O chamado futuro da Internet ainda não chegou, mas vai surgir em breve e está a ser desenvolvido no metaverso, com os early adopters a dizerem que é o momento de se juntar, avança a Euronews. As estimativas sobre o valor do mercado do metaverso nos próximos 15 anos variam, globalmente, entre os 10 e os 30 biliões de euros, evidenciando o enorme potencial da nova plataforma. E, segundo a Euronews, o Dubai conta tornar-se líder mundial.
Num artigo divulgado recentemente, a estratégia Metaverso Dubai quer, até 2030, aumentar o contributo do sector para a economia para 4 mil milhões de euros. Desde a criação de empregos, à melhoria das tendências tecnológicas e abertura a oportunidades de negócio, o plano é impulsionar a economia.

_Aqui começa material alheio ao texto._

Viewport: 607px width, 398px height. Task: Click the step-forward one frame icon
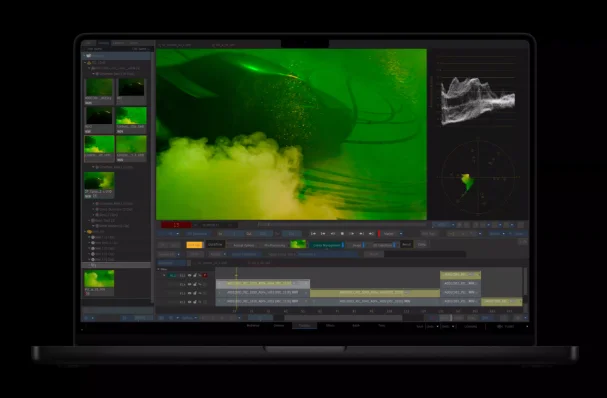click(361, 233)
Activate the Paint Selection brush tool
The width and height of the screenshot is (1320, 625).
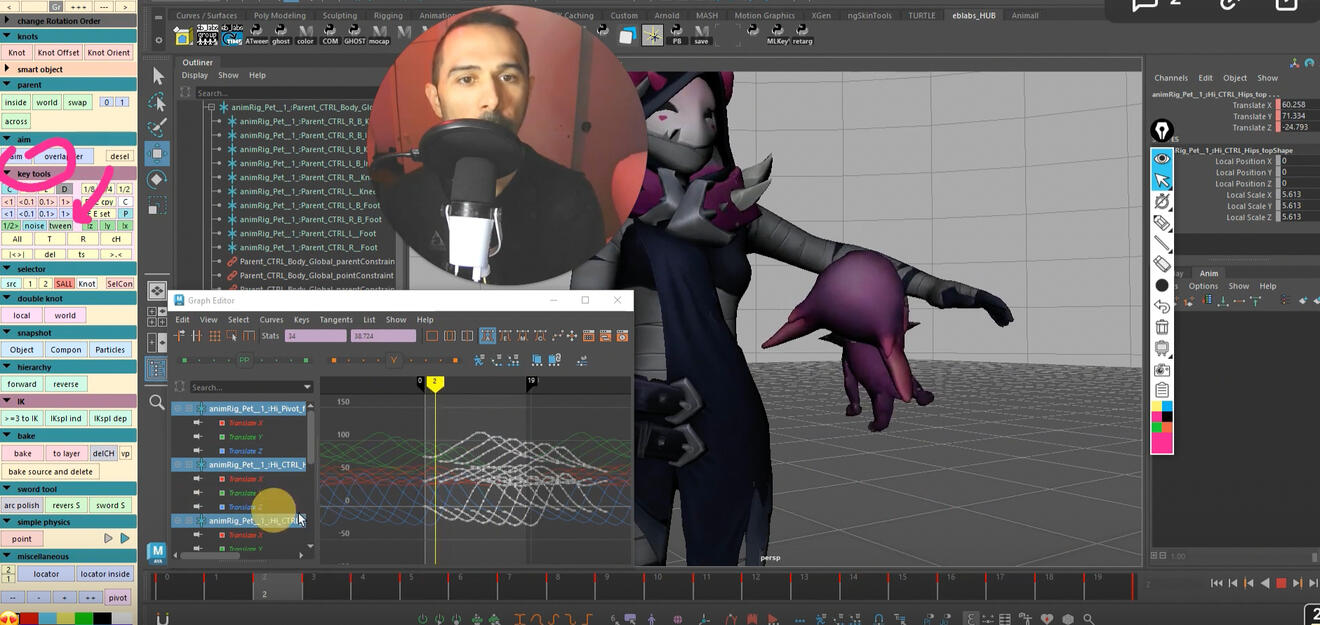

A estratégia pretende implementar tecnologias de metaverso que possam ajudar a melhorar o desempenho dos cirurgiões residentes em 230% e aumentar a produtividade dos engenheiros em 30%, além de ajudar 42 mil empregos a tornar-se virtuais.
Investigadores revelam que, até 2026, um quarto da pouplação passará pelo menos uma hora por dia no metaverso a trabalho, para fazer compras, por motivos de educação, socialização ou entretenimento.
Jérémy Denisty, managing partner para o Médio Oriente e Norte de África na Scopernia, empresa sediada no Dubai que ajuda marcas e organizações a entender novas tecnologias e a aproveitar oportunidades para alcançar os consumidores, revelou que a grande área de interesse actualmente é o metaverso.
«Ao criar algo, passamos a ser os donos. Se comprarmos uma camisa para um avatar é possível revendê-la a outra pessoa. Se quiser comprar uma propriedade, pode depois vendê-la», sublinhou.
«Significa novos modelos de negócios, novas formas de as pessoas investirem, novas formas de as pessoas construírem modelos de negócio. Então, está claro que é preciso uma estratégia para isso. Afecta pessoas como todos nós, mas também organizações. Abre um novo mundo de possibilidades.»
Briar Prestidge, directora-executiva e fundadora do Prestidge Group, afirma que descrever o metaverso neste momento é um pouco como descrever a Internet na década de 90. Recentemente, passou 48 horas no metaverso para aprender mais sobre realidade virtual, sobre o que as marcas estão a fazer e sobre o que está disponível nas plataformas.
«Como empreendedora tento sempre estar focada no futuro com o meu negócio. Na minha perspectiva, a Web 3.0 e o metaverso são apenas a próxima continuação da Internet. Assim, todas as empresas, na minha opinião, tornar-se-ão uma empresa da Web 3.0.»
No início deste ano, a Autoridade Reguladora de Activos Virtuais do Dubai tornou-se o primeiro regulador do mundo com o objectivo de fornecer um enquadramento para que as entidades financeiras operem no metaverso, incluindo, entre outros, os serviços bancários e estatais, demonstrando o compromisso em se tornar um player-chave no mundo virtual.